James Shikwati, head of the Inter Region Economic Network in Kenya thinks that aid should be funneled into private business, rather than state projects. "Instead of looking at the private sector, where profit guarantees discipline and efficiency, politicians concentrate on governmental projects which are not subject to profit and loss."
The German Federal Ministry for Economic Cooperation and Development (BMZ) has had some pretty positive experiences in financially supporting private initiatives.

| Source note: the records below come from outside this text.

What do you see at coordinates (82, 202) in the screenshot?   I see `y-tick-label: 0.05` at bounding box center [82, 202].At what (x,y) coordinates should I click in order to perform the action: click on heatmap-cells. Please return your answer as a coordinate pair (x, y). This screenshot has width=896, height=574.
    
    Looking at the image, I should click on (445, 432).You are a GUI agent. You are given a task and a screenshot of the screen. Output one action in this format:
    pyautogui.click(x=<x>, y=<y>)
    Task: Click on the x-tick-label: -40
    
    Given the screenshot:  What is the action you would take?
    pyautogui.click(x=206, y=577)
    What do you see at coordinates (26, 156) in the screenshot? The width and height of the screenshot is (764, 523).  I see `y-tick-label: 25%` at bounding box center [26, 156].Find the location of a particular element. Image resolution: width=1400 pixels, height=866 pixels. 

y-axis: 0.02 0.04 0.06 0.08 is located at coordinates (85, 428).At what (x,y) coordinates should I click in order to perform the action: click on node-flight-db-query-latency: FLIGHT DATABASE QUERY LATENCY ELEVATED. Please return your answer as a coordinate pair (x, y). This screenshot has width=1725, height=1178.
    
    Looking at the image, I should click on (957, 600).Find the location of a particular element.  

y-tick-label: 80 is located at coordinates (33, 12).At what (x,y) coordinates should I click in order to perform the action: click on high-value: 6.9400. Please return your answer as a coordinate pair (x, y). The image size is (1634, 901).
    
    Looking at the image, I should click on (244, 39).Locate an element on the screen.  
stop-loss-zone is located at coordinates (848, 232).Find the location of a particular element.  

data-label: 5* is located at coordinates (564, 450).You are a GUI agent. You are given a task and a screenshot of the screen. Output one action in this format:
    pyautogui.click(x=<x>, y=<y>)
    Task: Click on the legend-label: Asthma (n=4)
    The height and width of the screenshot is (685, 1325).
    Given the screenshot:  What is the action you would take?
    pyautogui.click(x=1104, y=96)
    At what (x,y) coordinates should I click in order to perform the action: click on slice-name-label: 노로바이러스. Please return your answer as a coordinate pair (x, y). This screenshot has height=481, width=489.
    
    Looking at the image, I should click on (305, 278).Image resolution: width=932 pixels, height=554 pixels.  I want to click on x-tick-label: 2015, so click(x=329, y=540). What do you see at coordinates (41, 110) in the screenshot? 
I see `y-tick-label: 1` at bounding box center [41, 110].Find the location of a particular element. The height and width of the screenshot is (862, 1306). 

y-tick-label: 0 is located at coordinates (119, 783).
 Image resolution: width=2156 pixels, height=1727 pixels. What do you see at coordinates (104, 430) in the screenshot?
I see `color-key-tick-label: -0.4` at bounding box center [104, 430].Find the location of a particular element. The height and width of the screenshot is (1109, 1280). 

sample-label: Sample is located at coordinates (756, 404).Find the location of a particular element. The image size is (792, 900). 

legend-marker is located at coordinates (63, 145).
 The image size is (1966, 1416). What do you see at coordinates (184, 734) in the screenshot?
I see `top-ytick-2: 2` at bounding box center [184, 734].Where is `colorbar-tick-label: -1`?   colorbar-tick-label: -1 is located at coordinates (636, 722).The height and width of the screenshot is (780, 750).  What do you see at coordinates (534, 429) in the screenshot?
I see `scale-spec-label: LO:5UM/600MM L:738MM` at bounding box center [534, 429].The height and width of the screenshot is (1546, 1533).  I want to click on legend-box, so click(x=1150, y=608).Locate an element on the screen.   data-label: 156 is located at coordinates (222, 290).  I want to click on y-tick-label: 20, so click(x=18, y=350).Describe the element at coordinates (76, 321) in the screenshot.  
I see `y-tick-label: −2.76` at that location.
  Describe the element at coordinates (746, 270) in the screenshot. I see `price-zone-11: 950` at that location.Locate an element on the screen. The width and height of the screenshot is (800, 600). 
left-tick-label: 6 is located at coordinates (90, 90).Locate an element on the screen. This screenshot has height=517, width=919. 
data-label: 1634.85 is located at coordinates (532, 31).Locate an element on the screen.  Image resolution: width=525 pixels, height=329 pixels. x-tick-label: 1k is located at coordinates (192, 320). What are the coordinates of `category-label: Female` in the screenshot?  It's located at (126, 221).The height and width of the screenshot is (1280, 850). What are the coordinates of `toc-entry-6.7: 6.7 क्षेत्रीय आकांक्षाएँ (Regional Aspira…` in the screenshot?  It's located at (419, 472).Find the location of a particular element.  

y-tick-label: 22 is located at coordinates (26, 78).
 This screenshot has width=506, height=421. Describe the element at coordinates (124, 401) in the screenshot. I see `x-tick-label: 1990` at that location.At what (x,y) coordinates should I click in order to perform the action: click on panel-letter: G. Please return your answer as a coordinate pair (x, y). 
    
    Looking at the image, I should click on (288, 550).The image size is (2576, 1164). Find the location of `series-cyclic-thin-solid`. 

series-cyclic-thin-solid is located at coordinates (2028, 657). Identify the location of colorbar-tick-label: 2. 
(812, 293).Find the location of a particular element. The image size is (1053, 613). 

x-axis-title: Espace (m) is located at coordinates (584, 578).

After all, when companies are affected, they have an interest in cooperating with aid workers -- for example, in the case of the workforce being decimated as a result of AIDS. For this reason DaimlerChrysler and the aid organization GTZ have come together to work on joint project to fight the disease.
However fruitless development aid has shown itself to be so far, the general attitude has simply been to carry on as before. But now the hardboiled new president of the World Bank, Paul Wolfowitz, is modifying this approach. The middle of June he returned from his first visit to Africa, convinced that more money could only make Africa a "continent of hope" if the Africans themselves were more proactive.